As for meeting dates, the archival sources record them in the Japanese calendar system. To facilitate use by a wider audience, we have used HuTime1 to convert the source dates to the Gregorian dates. Some meeting records provide only the year and month of the meetings. In those cases, we recorded a potential range of dates for the meetings in two variables, “date_range_start” and “date_range_end” in the ISO date format, so that end users of the data can choose how to represent the date, for instance, by using the midpoint of the range. When an exact date is available, we recorded it the “exact_date” variable using the ISO date format.

4.2 Actors

Actors.json and actors.csv contain a total of 866 actors mentioned in the historical sources. Actors are generally recorded as individuals (by personal name), not a firm or family, except for certain non-human actors, as explained bellow. In addition to the individual participants in the meetings, those who are mentioned as being represented by another person are also included.

4.2.1 Unnamed actors

We have kept all the records of attendees as close as possible to the original archival sources.

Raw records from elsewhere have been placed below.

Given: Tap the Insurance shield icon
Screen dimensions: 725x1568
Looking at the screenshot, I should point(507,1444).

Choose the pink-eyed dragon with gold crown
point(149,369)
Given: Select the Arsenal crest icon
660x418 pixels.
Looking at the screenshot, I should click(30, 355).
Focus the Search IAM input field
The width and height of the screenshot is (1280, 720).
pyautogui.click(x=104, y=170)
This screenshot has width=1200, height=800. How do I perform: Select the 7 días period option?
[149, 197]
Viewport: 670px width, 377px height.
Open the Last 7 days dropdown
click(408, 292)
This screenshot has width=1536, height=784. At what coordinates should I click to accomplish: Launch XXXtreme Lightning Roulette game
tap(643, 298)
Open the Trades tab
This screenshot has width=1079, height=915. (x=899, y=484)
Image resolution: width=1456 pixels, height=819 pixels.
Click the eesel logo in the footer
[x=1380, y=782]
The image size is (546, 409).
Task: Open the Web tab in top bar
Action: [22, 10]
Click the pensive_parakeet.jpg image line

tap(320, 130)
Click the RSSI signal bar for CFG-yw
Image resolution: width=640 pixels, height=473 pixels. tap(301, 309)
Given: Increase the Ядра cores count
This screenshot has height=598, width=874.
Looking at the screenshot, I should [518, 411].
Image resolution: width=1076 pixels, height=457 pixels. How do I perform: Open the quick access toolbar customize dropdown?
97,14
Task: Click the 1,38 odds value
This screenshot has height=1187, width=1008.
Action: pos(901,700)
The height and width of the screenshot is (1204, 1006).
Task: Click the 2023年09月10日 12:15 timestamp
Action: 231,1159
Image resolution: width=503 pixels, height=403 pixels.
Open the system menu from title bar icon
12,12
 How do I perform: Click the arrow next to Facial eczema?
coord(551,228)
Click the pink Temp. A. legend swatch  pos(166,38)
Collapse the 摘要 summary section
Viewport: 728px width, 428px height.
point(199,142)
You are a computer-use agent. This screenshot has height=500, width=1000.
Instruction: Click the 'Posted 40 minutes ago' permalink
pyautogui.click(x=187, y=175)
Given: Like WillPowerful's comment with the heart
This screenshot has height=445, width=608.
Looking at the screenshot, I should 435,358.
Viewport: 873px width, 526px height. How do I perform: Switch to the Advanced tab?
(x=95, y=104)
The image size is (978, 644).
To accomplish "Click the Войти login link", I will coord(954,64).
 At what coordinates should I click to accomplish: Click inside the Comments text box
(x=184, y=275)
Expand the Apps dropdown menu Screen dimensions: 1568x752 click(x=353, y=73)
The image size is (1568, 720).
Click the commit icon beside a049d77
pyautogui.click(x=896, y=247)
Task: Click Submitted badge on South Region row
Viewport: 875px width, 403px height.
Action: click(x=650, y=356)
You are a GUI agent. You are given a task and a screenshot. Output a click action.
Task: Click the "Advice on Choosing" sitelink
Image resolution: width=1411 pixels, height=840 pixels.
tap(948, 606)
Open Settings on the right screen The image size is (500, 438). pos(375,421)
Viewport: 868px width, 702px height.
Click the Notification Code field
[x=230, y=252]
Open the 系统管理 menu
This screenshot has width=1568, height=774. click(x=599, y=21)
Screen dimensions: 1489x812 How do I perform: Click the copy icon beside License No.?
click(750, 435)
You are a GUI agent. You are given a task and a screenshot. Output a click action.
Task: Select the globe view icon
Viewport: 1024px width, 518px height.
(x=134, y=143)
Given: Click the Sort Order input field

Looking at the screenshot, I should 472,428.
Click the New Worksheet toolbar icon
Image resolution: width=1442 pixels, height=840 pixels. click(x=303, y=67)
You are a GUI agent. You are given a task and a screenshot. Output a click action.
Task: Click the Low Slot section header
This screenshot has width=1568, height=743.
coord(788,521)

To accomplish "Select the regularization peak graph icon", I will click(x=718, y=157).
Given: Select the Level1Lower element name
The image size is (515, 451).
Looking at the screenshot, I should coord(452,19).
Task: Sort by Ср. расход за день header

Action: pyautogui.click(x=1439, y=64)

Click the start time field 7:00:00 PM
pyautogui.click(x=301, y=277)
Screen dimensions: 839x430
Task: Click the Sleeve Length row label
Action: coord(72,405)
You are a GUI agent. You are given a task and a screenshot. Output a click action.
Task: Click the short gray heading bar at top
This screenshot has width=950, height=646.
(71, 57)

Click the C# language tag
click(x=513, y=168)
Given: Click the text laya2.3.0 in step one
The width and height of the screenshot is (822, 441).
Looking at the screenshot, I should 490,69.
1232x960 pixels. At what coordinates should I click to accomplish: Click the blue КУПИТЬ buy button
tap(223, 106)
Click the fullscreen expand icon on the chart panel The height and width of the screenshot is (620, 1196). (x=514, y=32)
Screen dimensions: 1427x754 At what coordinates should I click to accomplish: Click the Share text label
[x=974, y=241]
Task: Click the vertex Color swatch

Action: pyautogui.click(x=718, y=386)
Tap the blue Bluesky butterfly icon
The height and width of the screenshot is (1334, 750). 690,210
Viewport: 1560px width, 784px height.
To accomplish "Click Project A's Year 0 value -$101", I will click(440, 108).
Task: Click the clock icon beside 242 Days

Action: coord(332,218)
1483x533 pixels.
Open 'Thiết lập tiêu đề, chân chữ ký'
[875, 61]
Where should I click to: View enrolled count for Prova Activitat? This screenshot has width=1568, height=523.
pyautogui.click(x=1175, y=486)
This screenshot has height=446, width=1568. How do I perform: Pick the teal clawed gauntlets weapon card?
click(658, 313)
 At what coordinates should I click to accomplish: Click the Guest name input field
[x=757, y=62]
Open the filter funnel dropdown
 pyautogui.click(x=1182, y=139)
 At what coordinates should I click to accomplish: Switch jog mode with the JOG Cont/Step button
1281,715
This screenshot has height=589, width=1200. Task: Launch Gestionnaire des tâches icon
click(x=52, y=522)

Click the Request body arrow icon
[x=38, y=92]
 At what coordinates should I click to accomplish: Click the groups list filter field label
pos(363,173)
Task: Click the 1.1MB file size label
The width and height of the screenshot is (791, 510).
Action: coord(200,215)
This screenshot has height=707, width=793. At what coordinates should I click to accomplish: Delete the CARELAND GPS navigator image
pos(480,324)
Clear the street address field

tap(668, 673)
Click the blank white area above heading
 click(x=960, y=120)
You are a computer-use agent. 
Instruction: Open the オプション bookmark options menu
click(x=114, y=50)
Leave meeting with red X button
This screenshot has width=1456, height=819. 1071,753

This means that the data set of actors also includes actors referred to as hikyaku, a Japanese courier or representative of the region whose name is not provided. Facilitate analysis focusing only on human actors, we added the “is_name” variable to actors.json and actors.csv. The datasets include 832 human actors and 34 non-human actors.

4.2.2 Inconsistent spelling of actor names

Even for human actors, from one set of meeting minutes to another, we identified cases where entries appear to refer to the same individual: identical associated sites, names differing by only one character, and apparently identical status. The repetition of these names within a series of successive reports (a sequence of reports close in time) associated with the documents highlighted by Ochiai (2010) allowed us to identified duplicate entries as referring to the same person. In this case, we merged the entries into a single actor record under a single name, using the name recorded in the most recent source. In cases where several duplicates could not be identified as the same person, due to disparities in the reports and/or too large a time gap between appearances, we considerded them as separate actor records. Additionally, we identified that some Nozaki family members changed their names in the course of their lives.2 Nozaki Bunzaemon (野崎文左衛門) changed his name to Buzaemon (武左衛門) in 1841, and after his death in 1864, his grandson Nozaki Bukichiro (野崎武吉郎) started using his grandfather’s name, becoming himself Buzaemon (武左衛門) until 1869. Thus, all three names appear in the archival sources. We have standardized the name of the Nozaki person who attended meetings from 1841 until 1860, to Nozaki Buzaemon (野崎武左衛門), and his grandson, who attended the meetings from 1864 until 1876, to Nozaki Bukichiro (野崎武吉郎). Nozaki Zaijirō (野崎材次郎) also changed his name to Shinshichirō (晋七郎) and integrated himself into the Ogino family. We have recorded him as Ogino Shinshichirō (荻野晋七郎).

4.3 Salt sites

The dataset contain 97 salt sites. They may not cover all the salt sites that existed during the period. However, we assume that we have captured the most important salt-production sites, as their representatives took part in the series of meetings with historical importance that were held throughout a great political regime change, the Meiji restoration. Figure 2 shows a map of the identified salt sites, as well as the meeting places.

johd-12-396-g2.png
Figure 2

Map of the Seto Inland Sea region in Japan. The highlighted area shows the ten domains in the Salt Alliance. Meeting locations (except Anyoji, where we could not identify the present-day location) are shown as red dots. Orange dots and grey areas indicate salt sites and salt production zones, respectively.

4.3.1 Site type

As with the personal-name category, we kept the records as close as possible to the original historical source. Of the 97 identified sites, 46 entries (e.g., “Unspecified Awa salt field”) could not be geolocated. We geolocated 42 salt sites and nine production zones. Salt sites refer to specific salt-production fields, whereas zones designate larger areas that typically includes multiple salt-production sites.

5 Results and discussion

5.1 Tempō famine (1833–1839) as a major moment of rupture and reconfiguration

Traditional historical analysis reveals that over seven decades, the alliance grew in size and came to encompass all ten salt-making provinces of the Seto Inland Sea basin by the 1840s. However, quantitative historical analysis enables a more nuanced understanding of the pivotal moments within this period by providing insight into changes over time in the structure and composition of the meeting participation and venues.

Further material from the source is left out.